Marx, sermayenin ilkel birikiminin nasıl oluştuğunu
sorarak başlıyor. İlkel birikim eğer, köle
ve serfler, direkt olarak ücretli işçiye dönüşmemişlerse, doğrudan üreticilerin(küçük
köylü, zanaatçı) mülksüzleşmesi yoluyla
gerçekleşmiştir. Bu, sahibinin emeğine dayalı özel mülkiyetin yok oluşu
demektir.
Marx özel mülkiyete değiniyor. Özel mülkiyet, toplumsal kolektif mülkiyetin antitezidir.

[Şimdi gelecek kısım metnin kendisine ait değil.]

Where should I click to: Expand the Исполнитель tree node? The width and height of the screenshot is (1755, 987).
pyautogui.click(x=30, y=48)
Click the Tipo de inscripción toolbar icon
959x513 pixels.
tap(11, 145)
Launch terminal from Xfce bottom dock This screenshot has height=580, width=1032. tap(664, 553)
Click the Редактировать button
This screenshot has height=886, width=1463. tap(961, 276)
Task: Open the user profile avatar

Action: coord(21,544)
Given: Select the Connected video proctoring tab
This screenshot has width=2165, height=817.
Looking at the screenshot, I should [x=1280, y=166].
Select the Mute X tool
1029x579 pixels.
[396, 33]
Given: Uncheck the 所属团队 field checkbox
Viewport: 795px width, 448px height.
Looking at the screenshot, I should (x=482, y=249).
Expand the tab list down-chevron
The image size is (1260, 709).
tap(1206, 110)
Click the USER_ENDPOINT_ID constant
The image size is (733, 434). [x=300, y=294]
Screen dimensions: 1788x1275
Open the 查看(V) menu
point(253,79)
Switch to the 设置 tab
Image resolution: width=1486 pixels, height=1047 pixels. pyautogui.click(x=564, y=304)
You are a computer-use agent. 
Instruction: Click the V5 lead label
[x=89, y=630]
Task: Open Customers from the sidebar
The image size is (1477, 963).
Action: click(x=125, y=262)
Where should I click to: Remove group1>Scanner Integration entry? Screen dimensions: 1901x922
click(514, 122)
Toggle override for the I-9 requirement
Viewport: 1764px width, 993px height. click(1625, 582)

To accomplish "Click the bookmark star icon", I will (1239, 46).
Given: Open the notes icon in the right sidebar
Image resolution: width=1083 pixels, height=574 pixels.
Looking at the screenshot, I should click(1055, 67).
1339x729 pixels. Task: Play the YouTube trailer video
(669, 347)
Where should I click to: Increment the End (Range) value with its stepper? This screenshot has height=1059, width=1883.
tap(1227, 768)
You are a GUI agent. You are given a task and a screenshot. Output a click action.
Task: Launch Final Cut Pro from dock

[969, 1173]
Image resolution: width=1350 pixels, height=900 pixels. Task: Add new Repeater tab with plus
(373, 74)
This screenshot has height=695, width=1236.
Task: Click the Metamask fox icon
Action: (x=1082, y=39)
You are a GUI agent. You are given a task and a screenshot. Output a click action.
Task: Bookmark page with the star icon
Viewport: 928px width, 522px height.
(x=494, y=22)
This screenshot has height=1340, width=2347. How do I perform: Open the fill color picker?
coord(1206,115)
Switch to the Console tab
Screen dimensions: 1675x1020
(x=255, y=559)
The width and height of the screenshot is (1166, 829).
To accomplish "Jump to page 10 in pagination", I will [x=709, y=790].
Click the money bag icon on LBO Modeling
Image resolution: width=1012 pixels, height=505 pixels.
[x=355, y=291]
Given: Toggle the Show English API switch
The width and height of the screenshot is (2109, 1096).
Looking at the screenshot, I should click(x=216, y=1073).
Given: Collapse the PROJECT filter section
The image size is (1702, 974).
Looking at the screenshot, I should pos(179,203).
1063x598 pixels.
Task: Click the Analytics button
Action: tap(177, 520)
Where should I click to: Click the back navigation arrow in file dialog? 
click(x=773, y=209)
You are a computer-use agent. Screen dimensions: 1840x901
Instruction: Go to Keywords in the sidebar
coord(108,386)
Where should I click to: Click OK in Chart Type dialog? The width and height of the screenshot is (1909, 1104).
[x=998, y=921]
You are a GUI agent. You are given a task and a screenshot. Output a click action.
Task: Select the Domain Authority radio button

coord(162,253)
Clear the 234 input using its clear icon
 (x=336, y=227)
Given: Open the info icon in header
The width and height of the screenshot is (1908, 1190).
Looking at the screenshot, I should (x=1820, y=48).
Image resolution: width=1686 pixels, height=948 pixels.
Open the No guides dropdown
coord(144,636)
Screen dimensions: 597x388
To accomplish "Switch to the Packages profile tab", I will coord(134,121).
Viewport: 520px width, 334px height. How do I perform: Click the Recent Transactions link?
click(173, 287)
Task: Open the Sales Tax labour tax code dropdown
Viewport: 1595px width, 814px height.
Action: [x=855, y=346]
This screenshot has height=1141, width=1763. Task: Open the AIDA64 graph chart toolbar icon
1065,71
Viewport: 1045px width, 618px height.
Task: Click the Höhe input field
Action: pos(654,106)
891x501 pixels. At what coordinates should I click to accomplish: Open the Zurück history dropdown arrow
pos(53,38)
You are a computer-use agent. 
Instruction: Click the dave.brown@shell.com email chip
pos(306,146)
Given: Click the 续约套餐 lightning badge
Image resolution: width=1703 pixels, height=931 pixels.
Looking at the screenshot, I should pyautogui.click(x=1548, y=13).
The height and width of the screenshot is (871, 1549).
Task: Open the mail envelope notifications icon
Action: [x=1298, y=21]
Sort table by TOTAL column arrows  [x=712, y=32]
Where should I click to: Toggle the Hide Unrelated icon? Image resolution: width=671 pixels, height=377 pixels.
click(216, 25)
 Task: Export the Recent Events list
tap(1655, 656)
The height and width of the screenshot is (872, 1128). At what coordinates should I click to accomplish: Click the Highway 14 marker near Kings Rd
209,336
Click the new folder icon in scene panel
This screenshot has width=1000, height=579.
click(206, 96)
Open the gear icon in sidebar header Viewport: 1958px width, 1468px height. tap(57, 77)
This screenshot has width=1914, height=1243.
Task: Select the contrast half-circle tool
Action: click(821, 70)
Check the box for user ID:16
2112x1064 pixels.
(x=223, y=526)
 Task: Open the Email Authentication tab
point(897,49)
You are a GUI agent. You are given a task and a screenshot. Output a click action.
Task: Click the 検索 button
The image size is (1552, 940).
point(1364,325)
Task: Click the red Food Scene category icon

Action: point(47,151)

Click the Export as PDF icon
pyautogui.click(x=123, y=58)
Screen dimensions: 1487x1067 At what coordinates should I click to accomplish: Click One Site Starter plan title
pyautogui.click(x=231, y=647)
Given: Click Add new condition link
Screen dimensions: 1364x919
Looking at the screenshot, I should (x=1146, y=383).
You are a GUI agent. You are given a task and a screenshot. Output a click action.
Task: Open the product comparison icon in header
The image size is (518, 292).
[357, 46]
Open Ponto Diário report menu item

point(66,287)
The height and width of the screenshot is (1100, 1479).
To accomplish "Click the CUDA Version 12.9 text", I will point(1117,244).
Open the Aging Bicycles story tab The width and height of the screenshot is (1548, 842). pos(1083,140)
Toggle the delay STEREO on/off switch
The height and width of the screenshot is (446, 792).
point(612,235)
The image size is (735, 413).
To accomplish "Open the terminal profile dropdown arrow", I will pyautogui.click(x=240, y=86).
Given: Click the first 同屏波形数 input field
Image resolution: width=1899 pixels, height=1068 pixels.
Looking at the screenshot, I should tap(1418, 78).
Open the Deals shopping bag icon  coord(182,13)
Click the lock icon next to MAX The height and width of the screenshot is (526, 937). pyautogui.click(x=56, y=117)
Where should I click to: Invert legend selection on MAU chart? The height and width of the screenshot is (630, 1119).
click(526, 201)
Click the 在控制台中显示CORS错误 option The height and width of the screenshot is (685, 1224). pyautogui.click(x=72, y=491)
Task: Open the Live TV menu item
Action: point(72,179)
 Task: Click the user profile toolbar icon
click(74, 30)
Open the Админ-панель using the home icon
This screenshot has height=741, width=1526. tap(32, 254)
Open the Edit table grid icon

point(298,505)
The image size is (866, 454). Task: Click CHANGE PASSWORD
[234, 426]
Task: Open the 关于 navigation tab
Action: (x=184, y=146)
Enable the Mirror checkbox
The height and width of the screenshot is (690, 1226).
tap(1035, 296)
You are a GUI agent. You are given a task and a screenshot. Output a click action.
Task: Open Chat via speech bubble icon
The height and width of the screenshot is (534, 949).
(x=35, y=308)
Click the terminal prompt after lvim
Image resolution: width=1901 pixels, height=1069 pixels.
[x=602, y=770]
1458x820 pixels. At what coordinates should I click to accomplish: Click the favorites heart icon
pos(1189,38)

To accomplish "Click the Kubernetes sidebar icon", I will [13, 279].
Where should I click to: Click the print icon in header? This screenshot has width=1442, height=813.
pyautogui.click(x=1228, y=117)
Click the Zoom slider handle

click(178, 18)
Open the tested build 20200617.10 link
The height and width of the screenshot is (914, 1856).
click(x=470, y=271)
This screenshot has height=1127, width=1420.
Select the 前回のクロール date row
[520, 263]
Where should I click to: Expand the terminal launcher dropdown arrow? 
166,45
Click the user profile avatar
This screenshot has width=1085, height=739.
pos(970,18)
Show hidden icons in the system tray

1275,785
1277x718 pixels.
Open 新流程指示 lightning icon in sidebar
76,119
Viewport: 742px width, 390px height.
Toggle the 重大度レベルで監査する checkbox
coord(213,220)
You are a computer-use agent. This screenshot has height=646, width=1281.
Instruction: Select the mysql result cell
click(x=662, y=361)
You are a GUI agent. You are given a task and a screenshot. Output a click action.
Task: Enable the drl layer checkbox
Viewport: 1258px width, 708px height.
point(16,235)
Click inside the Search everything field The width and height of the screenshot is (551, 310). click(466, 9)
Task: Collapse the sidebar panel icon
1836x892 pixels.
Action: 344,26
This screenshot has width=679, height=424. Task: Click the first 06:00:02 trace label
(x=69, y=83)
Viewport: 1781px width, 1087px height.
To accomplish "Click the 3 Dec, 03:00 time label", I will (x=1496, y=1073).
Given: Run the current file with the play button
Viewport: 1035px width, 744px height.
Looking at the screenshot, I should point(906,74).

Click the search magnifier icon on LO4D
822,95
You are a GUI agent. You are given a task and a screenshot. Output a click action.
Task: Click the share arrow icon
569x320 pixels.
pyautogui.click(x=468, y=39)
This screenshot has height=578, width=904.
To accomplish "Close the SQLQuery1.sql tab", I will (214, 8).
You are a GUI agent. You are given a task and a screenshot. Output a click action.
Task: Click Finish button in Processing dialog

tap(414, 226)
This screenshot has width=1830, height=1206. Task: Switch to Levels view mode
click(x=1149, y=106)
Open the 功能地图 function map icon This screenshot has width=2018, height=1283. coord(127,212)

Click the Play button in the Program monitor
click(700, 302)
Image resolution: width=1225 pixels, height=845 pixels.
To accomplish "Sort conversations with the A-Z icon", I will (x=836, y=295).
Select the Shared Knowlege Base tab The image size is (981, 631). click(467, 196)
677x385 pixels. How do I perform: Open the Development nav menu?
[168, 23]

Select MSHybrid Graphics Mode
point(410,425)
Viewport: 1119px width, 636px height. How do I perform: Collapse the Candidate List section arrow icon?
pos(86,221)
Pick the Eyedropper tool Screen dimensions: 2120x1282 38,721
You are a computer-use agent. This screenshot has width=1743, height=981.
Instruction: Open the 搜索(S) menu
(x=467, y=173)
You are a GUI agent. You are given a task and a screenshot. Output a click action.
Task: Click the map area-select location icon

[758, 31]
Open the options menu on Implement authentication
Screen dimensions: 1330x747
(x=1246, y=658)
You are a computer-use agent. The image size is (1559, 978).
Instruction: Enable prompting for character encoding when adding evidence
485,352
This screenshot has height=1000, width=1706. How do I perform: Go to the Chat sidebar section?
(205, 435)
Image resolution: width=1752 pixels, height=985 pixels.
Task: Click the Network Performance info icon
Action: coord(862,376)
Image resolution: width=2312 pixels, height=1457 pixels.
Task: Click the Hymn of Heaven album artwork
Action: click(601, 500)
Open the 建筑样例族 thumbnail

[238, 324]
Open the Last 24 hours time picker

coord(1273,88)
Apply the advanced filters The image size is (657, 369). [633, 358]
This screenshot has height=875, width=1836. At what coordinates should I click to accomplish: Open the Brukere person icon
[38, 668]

Ancak, emek araçlarıyla, emeğin koşullarının, özel kişiye ait olduğu yerlerde var olabilir. Bu kişilerin, emekçi olup olmamalarına göre, özel mülkiyetin niteliği farklı olur. Demek ki Marx, özel mülkiyete, sahibinin emekçi olup olmaması açısından yaklaşıyor. Diğer bir deyişle sömürü ilişkisi açısından yaklaşıyor. Zira özel mülkiyet sahibi, emekçi değilse, onun mülkiyeti başkasını sömürü aracıdır ancak. Oysa emekçi için, üretim aracı ve emeğin koşulları başkasının emeğinin sömürüsü için kullanılmaz. Eğer bu durmda da, bir sömürüden söz edilecekse, o ancak, kendi emeğini sömürebilir.